To say that Norman
Bowman is excited is something of an understatement. As the Arbroath
born actor and musical theatre star prepares to open in Michael
Grandage's new production of Shakespeare's Henry V featuring Jude Law
in the title role, Bowman can barely contain himself. He may only be
doubling up in the relatively small parts of soldiers on opposing
sides, Nym and Williams, but, after a career playing in number one
tours of Grease and West Side Story, where he played the lead roles
of Danny Zucko and ex gang member Tony, doing Henry V is clearly the
biggest thrill in the world.
“I love Shakespeare,”
Bowman enthuses, “and with this job I've landed on my feet. It's
one of the best companies, the best director and a fantastic lead
actor, so it's fantastic. Actors very often do jobs out of necessity
rather than desire, but this is a labour of love.”
Bowman was cast in
Henry V after Grandage saw Bowman playing Ross in Kenneth Branagh's
Manchester International Festival production of Macbeth. Bowman had
already worked with Grandage, when he played Harry The Horse opposite
Ewan McGregor in Guys and Dolls. Bowman later took on the role of
Skye Masterson in the same show opposite Patrick Swayze, and appeared
in Grandage's production of Twelfth Night, which starred Derek Jacobi
as Malvolio.
While such a track
record wouldn't necessarily mean an actor would be fast-tracked to a
director's next production, Grandage was impressed enough by Bowman's
turn as Ross to offer him the part without an audition.
“That doesn't happen
very often,” Bowman observes. “I try to be cool, calm and
collected about it, but I'm literally on Cloud Nine.”
Bowman had little
notion about acting until, aged sixteen, a friend took him along to
the local amateur dramatics club, where that year's pantomime was
being rehearsed.
“I had no idea what I
wanted to do in life,” Bowman recalls, “but I thought this
sounded like fun, so I went along, and ended up joining other
societies, got a line here and there, which led to bigger parts,
which led to lead parts, and so it went.”

Goals
**a)** In the article on Norman Bowman, update the passage starting at "Bowman had little" and ending at "being rehearsed." so that "pantomime" becomes "Christmas show".
**b)** Answer these questions from the article on Norman Bowman:
(i) Which two soldiers does Bowman play in Henry V?
(ii) Which role did Bowman play in Kenneth Branagh's production of Macbeth?
(iii) How old was Bowman when a friend took him to the local amateur dramatics club?

Collected data

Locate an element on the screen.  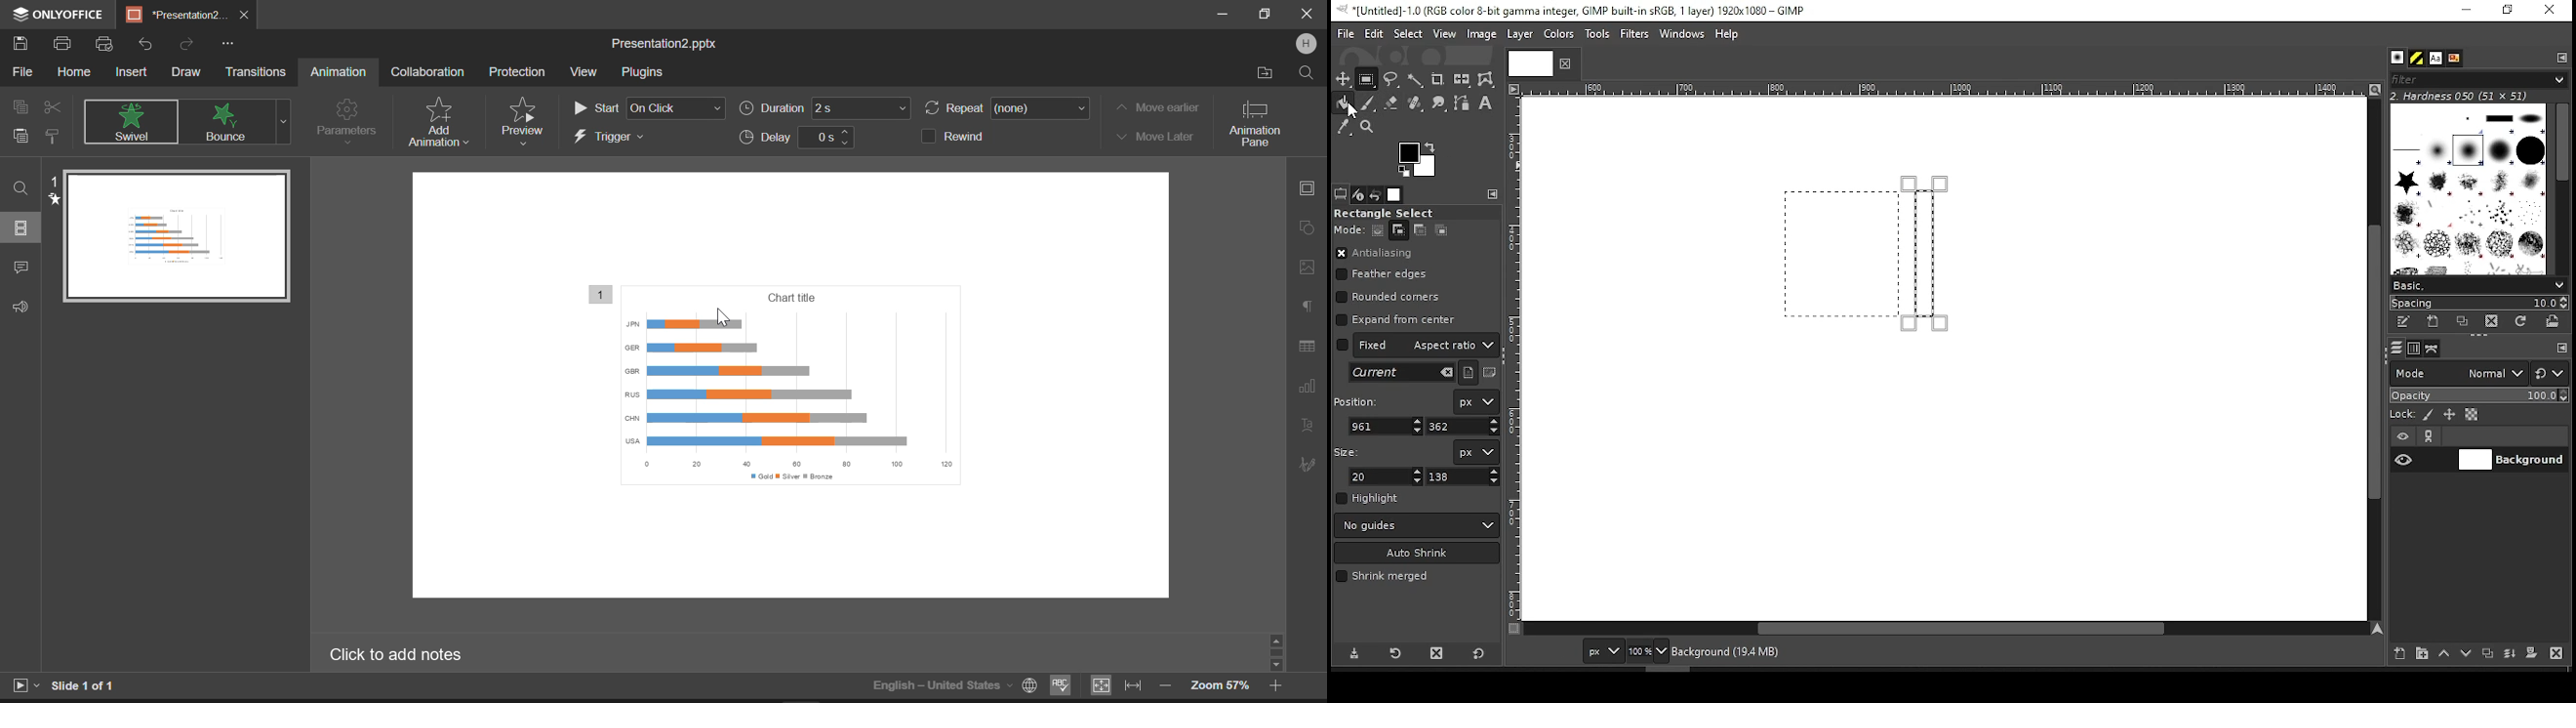
merge layer is located at coordinates (2510, 654).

Expected results
**a)**
Bowman had little
notion about acting until, aged sixteen, a friend took him along to
the local amateur dramatics club, where that year's Christmas show was
being rehearsed.

**b)**
(i) Nym and Williams
(ii) Ross
(iii) Sixteen